Based on the principles of conventional dataset splitting ratios and the prediction of gas well tubing liquid height, the dataset samples were first randomly shuffled. Subsequently, 70% of the sample was allocated to the training group, while the remaining 30% was reserved for testing purposes. The XGBRegressor functionality within the XGBoost framework was utilized for this training to enhance learning through boosting. The testing data were used to assess its generalizability and to evaluate predictive accuracy. Additionally, the COA–XGBoost was used for prediction. The key hyperparameters and their ranges for the XGBoost were optimized using the COA algorithm. The optimal XGBoost hyperparameter combination identified through the search was then used to retrain and test the XGBoost, yielding the predicted results and evaluation metrics for the gas well tubing liquid height.

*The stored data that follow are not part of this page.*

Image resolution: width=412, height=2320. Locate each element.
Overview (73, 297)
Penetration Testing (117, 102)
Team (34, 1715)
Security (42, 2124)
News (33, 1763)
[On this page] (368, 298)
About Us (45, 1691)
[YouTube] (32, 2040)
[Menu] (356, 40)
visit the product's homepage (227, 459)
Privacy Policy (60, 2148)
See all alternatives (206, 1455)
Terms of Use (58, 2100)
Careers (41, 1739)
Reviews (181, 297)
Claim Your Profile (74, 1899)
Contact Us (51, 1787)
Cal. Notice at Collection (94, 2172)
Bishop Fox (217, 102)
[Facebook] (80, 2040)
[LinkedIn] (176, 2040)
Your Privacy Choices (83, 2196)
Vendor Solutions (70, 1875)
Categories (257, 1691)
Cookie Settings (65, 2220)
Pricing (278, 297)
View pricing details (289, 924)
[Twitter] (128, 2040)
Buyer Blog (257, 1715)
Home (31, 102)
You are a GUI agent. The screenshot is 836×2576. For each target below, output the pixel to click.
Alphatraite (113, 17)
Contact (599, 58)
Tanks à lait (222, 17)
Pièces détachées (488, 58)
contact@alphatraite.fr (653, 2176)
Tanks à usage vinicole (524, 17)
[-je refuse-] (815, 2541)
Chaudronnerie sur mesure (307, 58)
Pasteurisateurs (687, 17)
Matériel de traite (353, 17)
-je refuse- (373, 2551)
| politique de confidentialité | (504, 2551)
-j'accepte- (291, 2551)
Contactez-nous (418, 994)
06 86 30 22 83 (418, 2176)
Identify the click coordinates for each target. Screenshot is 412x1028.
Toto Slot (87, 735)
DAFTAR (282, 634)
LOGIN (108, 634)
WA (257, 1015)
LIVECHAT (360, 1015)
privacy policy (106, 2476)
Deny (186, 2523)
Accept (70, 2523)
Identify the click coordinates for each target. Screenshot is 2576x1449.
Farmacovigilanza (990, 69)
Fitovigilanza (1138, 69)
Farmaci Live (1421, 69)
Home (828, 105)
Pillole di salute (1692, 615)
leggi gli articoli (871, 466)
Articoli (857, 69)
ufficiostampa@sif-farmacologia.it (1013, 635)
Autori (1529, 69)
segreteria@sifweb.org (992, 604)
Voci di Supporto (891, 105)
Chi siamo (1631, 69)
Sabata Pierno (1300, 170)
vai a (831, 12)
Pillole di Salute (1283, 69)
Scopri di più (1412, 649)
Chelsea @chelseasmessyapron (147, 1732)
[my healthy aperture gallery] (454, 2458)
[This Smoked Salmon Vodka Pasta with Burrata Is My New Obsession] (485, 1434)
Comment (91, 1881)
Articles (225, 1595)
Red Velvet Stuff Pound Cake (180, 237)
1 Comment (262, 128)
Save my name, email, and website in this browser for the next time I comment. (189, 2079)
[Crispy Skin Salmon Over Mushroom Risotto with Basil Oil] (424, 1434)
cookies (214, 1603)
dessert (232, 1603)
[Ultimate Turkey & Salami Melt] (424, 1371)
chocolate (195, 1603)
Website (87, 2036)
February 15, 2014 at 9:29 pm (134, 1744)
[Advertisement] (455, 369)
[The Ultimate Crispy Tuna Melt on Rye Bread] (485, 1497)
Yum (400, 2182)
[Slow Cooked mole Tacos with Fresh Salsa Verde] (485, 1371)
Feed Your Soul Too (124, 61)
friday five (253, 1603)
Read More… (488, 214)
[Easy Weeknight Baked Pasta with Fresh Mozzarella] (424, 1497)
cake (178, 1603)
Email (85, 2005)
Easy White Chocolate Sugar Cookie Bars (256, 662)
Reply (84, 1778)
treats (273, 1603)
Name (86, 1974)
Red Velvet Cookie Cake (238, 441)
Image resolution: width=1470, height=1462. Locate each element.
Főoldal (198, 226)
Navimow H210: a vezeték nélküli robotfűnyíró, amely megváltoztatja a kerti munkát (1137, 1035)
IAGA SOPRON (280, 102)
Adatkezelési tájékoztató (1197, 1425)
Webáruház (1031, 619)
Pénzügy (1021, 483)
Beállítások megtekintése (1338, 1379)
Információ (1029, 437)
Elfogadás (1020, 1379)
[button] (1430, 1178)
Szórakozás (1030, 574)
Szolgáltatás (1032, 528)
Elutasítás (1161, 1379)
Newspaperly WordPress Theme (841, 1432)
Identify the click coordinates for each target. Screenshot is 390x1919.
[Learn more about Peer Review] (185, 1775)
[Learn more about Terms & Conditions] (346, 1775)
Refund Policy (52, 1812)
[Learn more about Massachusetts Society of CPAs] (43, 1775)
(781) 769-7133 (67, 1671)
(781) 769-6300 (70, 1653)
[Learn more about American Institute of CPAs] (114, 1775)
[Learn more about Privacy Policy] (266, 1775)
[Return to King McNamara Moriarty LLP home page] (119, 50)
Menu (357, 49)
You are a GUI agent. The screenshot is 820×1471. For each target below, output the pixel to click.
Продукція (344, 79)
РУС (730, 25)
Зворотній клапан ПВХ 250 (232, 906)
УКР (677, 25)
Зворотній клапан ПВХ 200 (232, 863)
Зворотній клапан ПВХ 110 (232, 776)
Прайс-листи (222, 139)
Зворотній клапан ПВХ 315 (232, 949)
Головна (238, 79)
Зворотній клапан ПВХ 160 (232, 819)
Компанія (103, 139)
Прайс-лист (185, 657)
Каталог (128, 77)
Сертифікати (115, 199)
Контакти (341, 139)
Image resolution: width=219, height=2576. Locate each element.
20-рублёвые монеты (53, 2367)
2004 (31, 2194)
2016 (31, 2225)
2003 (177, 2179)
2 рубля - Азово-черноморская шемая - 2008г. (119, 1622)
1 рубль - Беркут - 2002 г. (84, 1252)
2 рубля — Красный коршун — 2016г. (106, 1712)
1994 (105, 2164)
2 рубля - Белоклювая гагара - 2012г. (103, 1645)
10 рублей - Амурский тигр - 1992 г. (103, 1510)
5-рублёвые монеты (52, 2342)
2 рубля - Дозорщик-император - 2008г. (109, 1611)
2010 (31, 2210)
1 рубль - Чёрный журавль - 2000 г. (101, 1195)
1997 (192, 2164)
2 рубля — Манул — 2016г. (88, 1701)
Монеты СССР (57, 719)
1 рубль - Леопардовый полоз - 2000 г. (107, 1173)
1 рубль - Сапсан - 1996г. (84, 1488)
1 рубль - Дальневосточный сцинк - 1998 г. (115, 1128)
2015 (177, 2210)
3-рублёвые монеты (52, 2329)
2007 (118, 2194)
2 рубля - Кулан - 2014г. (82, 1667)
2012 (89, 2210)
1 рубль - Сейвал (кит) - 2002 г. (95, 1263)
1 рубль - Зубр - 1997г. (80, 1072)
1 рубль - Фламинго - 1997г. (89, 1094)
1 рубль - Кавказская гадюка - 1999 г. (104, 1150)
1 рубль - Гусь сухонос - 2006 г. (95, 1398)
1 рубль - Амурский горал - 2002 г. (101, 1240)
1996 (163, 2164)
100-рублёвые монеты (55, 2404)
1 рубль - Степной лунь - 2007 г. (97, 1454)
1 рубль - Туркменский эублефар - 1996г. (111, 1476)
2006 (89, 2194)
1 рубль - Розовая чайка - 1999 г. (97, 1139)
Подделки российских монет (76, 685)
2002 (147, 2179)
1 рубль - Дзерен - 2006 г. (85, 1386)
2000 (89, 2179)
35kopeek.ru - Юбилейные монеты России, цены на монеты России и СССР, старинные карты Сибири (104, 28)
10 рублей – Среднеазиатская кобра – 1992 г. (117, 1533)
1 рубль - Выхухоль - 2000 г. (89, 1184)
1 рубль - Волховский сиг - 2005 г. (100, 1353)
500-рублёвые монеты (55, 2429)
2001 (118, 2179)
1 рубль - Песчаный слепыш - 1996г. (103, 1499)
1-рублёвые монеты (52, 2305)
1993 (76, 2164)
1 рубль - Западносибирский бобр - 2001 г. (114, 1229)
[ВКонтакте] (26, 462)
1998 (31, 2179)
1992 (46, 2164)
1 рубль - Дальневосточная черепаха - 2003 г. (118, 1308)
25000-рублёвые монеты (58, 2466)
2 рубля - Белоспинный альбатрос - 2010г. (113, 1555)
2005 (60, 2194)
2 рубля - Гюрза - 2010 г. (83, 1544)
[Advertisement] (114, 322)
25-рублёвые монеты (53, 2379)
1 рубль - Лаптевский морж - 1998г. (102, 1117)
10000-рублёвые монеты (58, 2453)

The fitness curve for COA-optimized XGBoost during the search process is shown in Figure 4. The optimal XGBoost hyperparameter combination identified includes: the number of learners (n_estimators) set to 431, the maximum tree depth (max_depth) set to 8, the minimum leaf weight (min_child_weight) set to 0.24, the learning rate (learning_rate) set to 0.71, the minimum loss reduction (gamma) set to 7.38, the feature sampling rate (colsample_bytree) set to 1.00, the L1 regularization coefficient (reg_alpha) set to 2.57, and the L2 regularization coefficient (reg_lambda) set to 2.76. With 200 iterations set, the convergence process of the XGBoost using the optimal hyperparameters is illustrated in Figure 5. The performance comparison between the COA–XGBoost and the standard XGBoost for predicting the gas well tubing liquid height is shown in Figure 6, and the evaluation metrics are summarized in Table 3.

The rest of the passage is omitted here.